::: Records to use

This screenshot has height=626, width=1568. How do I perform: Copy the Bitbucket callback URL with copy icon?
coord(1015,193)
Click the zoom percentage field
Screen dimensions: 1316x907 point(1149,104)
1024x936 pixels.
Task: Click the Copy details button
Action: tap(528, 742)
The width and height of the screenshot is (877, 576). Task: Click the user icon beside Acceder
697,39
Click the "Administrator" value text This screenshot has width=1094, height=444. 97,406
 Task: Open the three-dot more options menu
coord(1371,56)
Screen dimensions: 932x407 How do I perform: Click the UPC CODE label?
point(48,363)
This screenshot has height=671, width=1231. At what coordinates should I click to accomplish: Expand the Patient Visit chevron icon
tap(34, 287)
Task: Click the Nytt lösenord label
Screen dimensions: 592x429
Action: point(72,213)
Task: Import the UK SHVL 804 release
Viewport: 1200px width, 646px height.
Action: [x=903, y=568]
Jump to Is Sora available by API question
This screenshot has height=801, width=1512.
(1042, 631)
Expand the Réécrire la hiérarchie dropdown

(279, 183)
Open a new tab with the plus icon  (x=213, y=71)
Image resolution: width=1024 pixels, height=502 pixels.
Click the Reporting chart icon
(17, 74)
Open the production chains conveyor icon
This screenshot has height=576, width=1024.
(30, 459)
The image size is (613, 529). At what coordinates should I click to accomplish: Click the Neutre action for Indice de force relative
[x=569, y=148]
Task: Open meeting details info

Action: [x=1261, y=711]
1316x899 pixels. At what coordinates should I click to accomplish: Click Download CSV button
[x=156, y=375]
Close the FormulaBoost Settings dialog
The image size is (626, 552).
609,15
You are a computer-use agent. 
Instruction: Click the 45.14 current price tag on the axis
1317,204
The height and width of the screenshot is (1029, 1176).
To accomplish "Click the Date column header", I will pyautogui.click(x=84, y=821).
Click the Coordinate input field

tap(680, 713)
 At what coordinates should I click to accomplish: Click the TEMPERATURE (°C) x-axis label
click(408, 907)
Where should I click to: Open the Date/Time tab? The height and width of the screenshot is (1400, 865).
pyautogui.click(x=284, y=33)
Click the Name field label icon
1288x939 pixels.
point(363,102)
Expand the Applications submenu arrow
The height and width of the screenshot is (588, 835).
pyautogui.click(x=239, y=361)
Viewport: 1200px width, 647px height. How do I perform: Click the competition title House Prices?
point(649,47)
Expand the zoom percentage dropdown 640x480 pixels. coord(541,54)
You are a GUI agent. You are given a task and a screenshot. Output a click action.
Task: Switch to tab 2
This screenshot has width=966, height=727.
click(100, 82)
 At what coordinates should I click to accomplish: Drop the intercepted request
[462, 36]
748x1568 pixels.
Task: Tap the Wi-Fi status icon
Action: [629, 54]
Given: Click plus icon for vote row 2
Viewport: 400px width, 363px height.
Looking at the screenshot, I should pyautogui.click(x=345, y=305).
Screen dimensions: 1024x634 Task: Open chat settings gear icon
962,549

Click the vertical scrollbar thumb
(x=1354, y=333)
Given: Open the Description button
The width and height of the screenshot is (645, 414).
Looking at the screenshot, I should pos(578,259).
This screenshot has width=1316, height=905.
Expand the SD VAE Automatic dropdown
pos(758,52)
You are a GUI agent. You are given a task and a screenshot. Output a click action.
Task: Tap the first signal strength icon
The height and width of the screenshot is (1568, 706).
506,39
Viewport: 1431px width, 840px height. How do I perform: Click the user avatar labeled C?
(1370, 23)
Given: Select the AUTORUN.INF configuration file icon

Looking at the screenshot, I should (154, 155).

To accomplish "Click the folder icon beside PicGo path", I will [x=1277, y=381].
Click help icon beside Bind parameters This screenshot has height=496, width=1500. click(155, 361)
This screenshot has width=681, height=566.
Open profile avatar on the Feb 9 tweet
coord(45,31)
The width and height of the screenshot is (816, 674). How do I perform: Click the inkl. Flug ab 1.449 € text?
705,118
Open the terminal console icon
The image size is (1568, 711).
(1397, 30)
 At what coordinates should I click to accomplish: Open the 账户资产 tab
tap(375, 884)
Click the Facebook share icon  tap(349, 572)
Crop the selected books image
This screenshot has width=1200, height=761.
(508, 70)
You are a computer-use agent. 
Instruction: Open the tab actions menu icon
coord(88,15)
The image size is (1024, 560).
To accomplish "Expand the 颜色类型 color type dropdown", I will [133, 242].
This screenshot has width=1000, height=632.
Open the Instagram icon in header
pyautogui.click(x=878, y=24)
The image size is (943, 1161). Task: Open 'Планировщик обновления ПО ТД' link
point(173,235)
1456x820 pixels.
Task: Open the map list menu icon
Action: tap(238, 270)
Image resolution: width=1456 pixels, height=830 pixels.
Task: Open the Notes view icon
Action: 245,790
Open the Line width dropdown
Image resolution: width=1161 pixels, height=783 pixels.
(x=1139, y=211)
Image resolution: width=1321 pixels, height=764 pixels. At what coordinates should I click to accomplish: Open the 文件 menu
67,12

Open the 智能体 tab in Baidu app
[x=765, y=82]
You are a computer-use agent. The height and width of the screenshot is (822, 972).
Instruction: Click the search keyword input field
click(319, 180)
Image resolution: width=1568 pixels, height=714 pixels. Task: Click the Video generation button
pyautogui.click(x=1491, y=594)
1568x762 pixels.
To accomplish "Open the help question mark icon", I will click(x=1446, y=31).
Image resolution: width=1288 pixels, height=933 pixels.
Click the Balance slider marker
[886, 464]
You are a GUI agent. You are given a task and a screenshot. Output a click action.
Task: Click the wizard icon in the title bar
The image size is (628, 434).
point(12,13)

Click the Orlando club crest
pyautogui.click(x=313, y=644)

::::::

§ Task prompt
Reproduce verbatim the lines from the one containing "Viewport: 1200px width, 647px" through the one containing "coord(45,31)", including both of those lines.

§ Exercise output
Viewport: 1200px width, 647px height. How do I perform: Click the competition title House Prices?
point(649,47)
Expand the zoom percentage dropdown 640x480 pixels. coord(541,54)
You are a GUI agent. You are given a task and a screenshot. Output a click action.
Task: Switch to tab 2
This screenshot has width=966, height=727.
click(100, 82)
 At what coordinates should I click to accomplish: Drop the intercepted request
[462, 36]
748x1568 pixels.
Task: Tap the Wi-Fi status icon
Action: [629, 54]
Given: Click plus icon for vote row 2
Viewport: 400px width, 363px height.
Looking at the screenshot, I should pyautogui.click(x=345, y=305).
Screen dimensions: 1024x634 Task: Open chat settings gear icon
962,549

Click the vertical scrollbar thumb
(x=1354, y=333)
Given: Open the Description button
The width and height of the screenshot is (645, 414).
Looking at the screenshot, I should pos(578,259).
This screenshot has width=1316, height=905.
Expand the SD VAE Automatic dropdown
pos(758,52)
You are a GUI agent. You are given a task and a screenshot. Output a click action.
Task: Tap the first signal strength icon
The height and width of the screenshot is (1568, 706).
506,39
Viewport: 1431px width, 840px height. How do I perform: Click the user avatar labeled C?
(1370, 23)
Given: Select the AUTORUN.INF configuration file icon

Looking at the screenshot, I should (154, 155).

To accomplish "Click the folder icon beside PicGo path", I will [x=1277, y=381].
Click help icon beside Bind parameters This screenshot has height=496, width=1500. click(155, 361)
This screenshot has width=681, height=566.
Open profile avatar on the Feb 9 tweet
coord(45,31)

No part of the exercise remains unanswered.